The IMF’s upbeat projection on consumption is line with the Bank of Japan’s view that continued wage hikes will boost households’ purchasing power, and keep the economy strong enough to weather further interest rate hikes.

In its World Economic Outlook (WEO) report for October, the IMF projected Japan’s economic growth to slow to 0.3% this year from 1.7% in 2023 because of supply disruptions in the auto industry and the fading one-off boost from a surge in tourism.

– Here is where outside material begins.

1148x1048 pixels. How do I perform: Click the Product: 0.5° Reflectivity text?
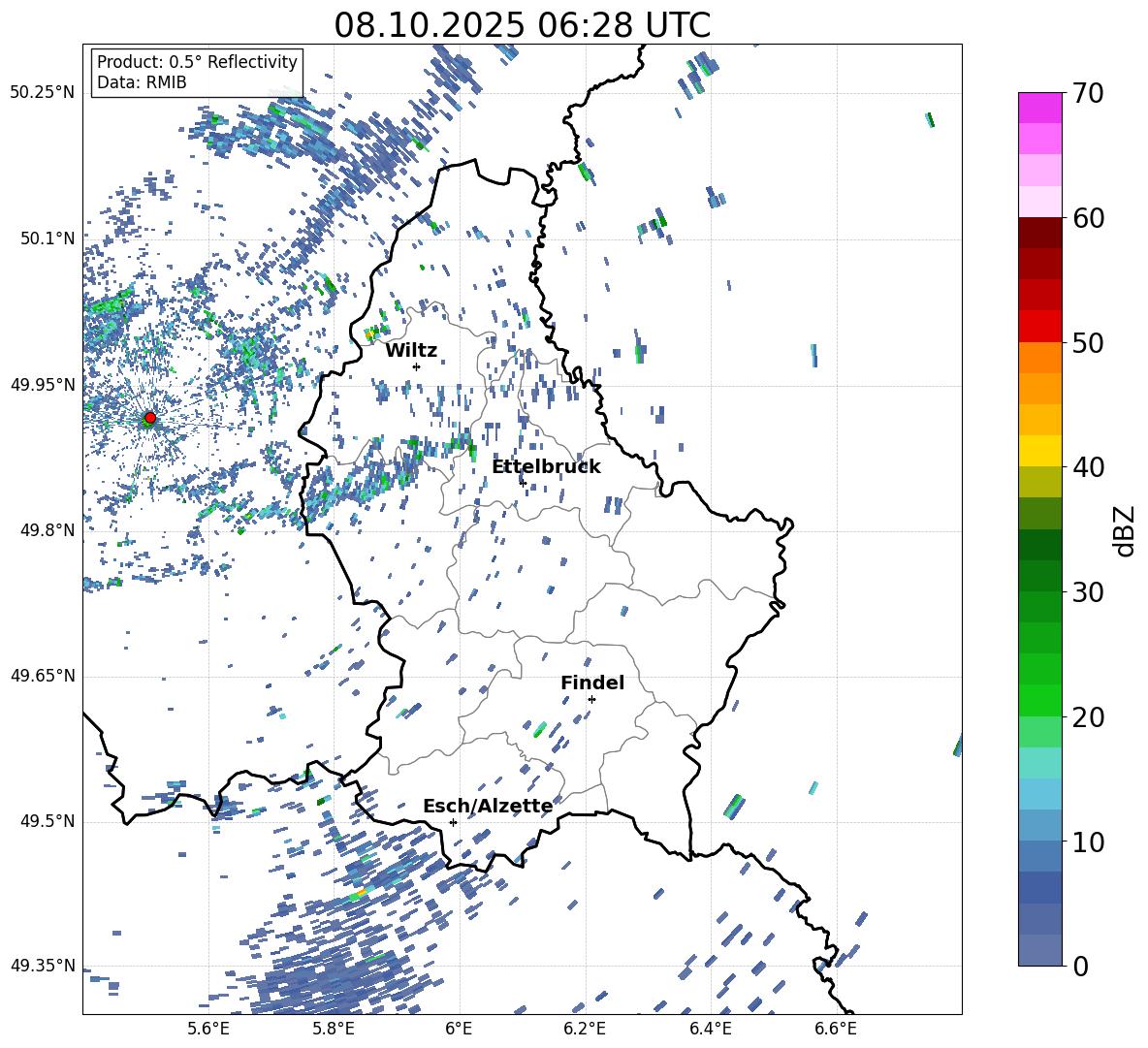[197, 62]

The forecast was cut by 0.4 percentage point from the outlook given in July.

The economy is likely to expand 1.1% in 2025 “with growth boosted by private consumption as real wage growth strengthens,” the IMF said.

The organization based its forecasts on an assumption that the Bank of Japan (BOJ) would maintain a steady monetary policy path.

IMF lifts US growth forecast but marks down China; sees lackluster global economy

“The policy rate is projected to continue to rise gradually over the medium term toward a neutral setting of about 1.5%,” the IMF said.

Japan’s economy expanded by an annualised 2.9% rate in the second quarter as steady wage hikes underpinned consumer spending, though soft demand in China and slowing U.S. growth cloud the outlook for the export-reliant country.

The BOJ ended negative interest rates in March and raised its short-term policy rate to 0.25% in July on the view Japan was making steady progress toward achieving its 2% inflation target.

BOJ Governor Kazuo Ueda has signalled the bank’s readiness to raise interest rates further if economic and price developments move in line with its forecasts.

In forecasts made in July, the BOJ expects Japan’s economy to expand 0.6% in the current fiscal year ending in March 2025, and accelerate to 1.0% in fiscal 2025. It will revise the quarterly projections at its next policy meeting on Oct. 30-31.